● WHAT THE EXERCISE ASKS: This task calls for the complete listing below, reproduced exactly.

● AVAILABLE RECORDS:

------------

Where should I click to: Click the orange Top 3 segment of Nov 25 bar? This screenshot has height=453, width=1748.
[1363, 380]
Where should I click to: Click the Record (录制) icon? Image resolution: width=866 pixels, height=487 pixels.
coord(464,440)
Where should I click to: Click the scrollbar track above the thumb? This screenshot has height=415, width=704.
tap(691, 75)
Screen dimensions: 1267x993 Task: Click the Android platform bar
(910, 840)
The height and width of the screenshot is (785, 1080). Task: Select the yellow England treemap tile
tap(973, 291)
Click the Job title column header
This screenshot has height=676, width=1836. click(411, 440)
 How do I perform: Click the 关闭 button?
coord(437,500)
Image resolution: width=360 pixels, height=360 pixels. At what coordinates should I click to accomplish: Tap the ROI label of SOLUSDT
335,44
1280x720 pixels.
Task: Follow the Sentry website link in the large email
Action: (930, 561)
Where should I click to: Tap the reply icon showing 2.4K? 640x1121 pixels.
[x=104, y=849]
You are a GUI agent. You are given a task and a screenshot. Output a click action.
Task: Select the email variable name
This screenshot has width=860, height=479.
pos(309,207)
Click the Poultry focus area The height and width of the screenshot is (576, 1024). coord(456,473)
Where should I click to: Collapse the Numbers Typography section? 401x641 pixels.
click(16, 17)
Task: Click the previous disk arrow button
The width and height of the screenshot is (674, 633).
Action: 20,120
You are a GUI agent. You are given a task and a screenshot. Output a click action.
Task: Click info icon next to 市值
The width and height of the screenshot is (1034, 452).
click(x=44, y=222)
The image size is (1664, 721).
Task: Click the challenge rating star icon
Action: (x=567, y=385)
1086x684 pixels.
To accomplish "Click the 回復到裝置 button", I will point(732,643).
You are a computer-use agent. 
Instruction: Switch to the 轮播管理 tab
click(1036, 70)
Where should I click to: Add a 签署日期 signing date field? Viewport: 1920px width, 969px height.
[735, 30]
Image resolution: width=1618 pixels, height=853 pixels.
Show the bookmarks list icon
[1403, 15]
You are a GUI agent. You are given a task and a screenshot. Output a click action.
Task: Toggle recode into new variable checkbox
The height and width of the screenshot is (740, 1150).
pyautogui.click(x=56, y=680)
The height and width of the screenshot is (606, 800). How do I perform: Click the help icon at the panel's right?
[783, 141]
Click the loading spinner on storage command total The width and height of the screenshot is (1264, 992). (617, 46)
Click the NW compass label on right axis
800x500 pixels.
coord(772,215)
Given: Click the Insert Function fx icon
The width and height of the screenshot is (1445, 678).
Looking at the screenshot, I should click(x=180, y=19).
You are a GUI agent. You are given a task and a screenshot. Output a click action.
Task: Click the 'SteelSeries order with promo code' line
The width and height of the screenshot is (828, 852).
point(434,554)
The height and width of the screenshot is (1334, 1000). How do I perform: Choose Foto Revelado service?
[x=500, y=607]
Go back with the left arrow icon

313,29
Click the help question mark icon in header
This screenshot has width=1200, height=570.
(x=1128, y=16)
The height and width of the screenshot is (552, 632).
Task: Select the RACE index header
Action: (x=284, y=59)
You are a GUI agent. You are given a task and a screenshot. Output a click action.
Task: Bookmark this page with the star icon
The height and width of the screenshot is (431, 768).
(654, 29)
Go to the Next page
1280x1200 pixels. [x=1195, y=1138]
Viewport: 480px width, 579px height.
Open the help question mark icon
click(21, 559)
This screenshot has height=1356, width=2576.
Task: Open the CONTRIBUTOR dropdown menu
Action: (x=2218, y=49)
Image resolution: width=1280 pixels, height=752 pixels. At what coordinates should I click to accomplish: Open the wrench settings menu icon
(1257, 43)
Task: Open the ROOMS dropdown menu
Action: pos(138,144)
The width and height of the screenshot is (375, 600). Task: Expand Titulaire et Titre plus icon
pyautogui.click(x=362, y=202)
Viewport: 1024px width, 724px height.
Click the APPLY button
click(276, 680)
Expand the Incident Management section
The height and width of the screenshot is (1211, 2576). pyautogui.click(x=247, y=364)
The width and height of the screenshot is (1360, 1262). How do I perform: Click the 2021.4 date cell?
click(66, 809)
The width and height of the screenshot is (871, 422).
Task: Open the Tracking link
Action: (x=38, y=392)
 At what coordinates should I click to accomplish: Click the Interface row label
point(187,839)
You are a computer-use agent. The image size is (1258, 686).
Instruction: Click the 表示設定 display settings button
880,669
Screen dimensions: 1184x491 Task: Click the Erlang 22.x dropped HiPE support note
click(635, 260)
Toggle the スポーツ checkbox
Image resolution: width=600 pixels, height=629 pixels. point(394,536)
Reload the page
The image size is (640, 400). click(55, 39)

------------

● RESPONSE TO THE EXERCISE:
Where should I click to: Click the orange Top 3 segment of Nov 25 bar? This screenshot has height=453, width=1748.
[1363, 380]
Where should I click to: Click the Record (录制) icon? Image resolution: width=866 pixels, height=487 pixels.
coord(464,440)
Where should I click to: Click the scrollbar track above the thumb? This screenshot has height=415, width=704.
tap(691, 75)
Screen dimensions: 1267x993 Task: Click the Android platform bar
(910, 840)
The height and width of the screenshot is (785, 1080). Task: Select the yellow England treemap tile
tap(973, 291)
Click the Job title column header
This screenshot has height=676, width=1836. click(411, 440)
 How do I perform: Click the 关闭 button?
coord(437,500)
Image resolution: width=360 pixels, height=360 pixels. At what coordinates should I click to accomplish: Tap the ROI label of SOLUSDT
335,44
1280x720 pixels.
Task: Follow the Sentry website link in the large email
Action: (930, 561)
Where should I click to: Tap the reply icon showing 2.4K? 640x1121 pixels.
[x=104, y=849]
You are a GUI agent. You are given a task and a screenshot. Output a click action.
Task: Select the email variable name
This screenshot has width=860, height=479.
pos(309,207)
Click the Poultry focus area The height and width of the screenshot is (576, 1024). coord(456,473)
Where should I click to: Collapse the Numbers Typography section? 401x641 pixels.
click(16, 17)
Task: Click the previous disk arrow button
The width and height of the screenshot is (674, 633).
Action: 20,120
You are a GUI agent. You are given a task and a screenshot. Output a click action.
Task: Click info icon next to 市值
The width and height of the screenshot is (1034, 452).
click(x=44, y=222)
The image size is (1664, 721).
Task: Click the challenge rating star icon
Action: (x=567, y=385)
1086x684 pixels.
To accomplish "Click the 回復到裝置 button", I will point(732,643).
You are a computer-use agent. 
Instruction: Switch to the 轮播管理 tab
click(1036, 70)
Where should I click to: Add a 签署日期 signing date field? Viewport: 1920px width, 969px height.
[735, 30]
Image resolution: width=1618 pixels, height=853 pixels.
Show the bookmarks list icon
[1403, 15]
You are a GUI agent. You are given a task and a screenshot. Output a click action.
Task: Toggle recode into new variable checkbox
The height and width of the screenshot is (740, 1150).
pyautogui.click(x=56, y=680)
The height and width of the screenshot is (606, 800). How do I perform: Click the help icon at the panel's right?
[783, 141]
Click the loading spinner on storage command total The width and height of the screenshot is (1264, 992). (617, 46)
Click the NW compass label on right axis
800x500 pixels.
coord(772,215)
Given: Click the Insert Function fx icon
The width and height of the screenshot is (1445, 678).
Looking at the screenshot, I should click(x=180, y=19).
You are a GUI agent. You are given a task and a screenshot. Output a click action.
Task: Click the 'SteelSeries order with promo code' line
The width and height of the screenshot is (828, 852).
point(434,554)
The height and width of the screenshot is (1334, 1000). How do I perform: Choose Foto Revelado service?
[x=500, y=607]
Go back with the left arrow icon

313,29
Click the help question mark icon in header
This screenshot has width=1200, height=570.
(x=1128, y=16)
The height and width of the screenshot is (552, 632).
Task: Select the RACE index header
Action: (x=284, y=59)
You are a GUI agent. You are given a task and a screenshot. Output a click action.
Task: Bookmark this page with the star icon
The height and width of the screenshot is (431, 768).
(654, 29)
Go to the Next page
1280x1200 pixels. [x=1195, y=1138]
Viewport: 480px width, 579px height.
Open the help question mark icon
click(21, 559)
This screenshot has height=1356, width=2576.
Task: Open the CONTRIBUTOR dropdown menu
Action: (x=2218, y=49)
Image resolution: width=1280 pixels, height=752 pixels. At what coordinates should I click to accomplish: Open the wrench settings menu icon
(1257, 43)
Task: Open the ROOMS dropdown menu
Action: pos(138,144)
The width and height of the screenshot is (375, 600). Task: Expand Titulaire et Titre plus icon
pyautogui.click(x=362, y=202)
Viewport: 1024px width, 724px height.
Click the APPLY button
click(276, 680)
Expand the Incident Management section
The height and width of the screenshot is (1211, 2576). pyautogui.click(x=247, y=364)
The width and height of the screenshot is (1360, 1262). How do I perform: Click the 2021.4 date cell?
click(66, 809)
The width and height of the screenshot is (871, 422).
Task: Open the Tracking link
Action: (x=38, y=392)
 At what coordinates should I click to accomplish: Click the Interface row label
point(187,839)
You are a computer-use agent. The image size is (1258, 686).
Instruction: Click the 表示設定 display settings button
880,669
Screen dimensions: 1184x491 Task: Click the Erlang 22.x dropped HiPE support note
click(635, 260)
Toggle the スポーツ checkbox
Image resolution: width=600 pixels, height=629 pixels. point(394,536)
Reload the page
The image size is (640, 400). click(55, 39)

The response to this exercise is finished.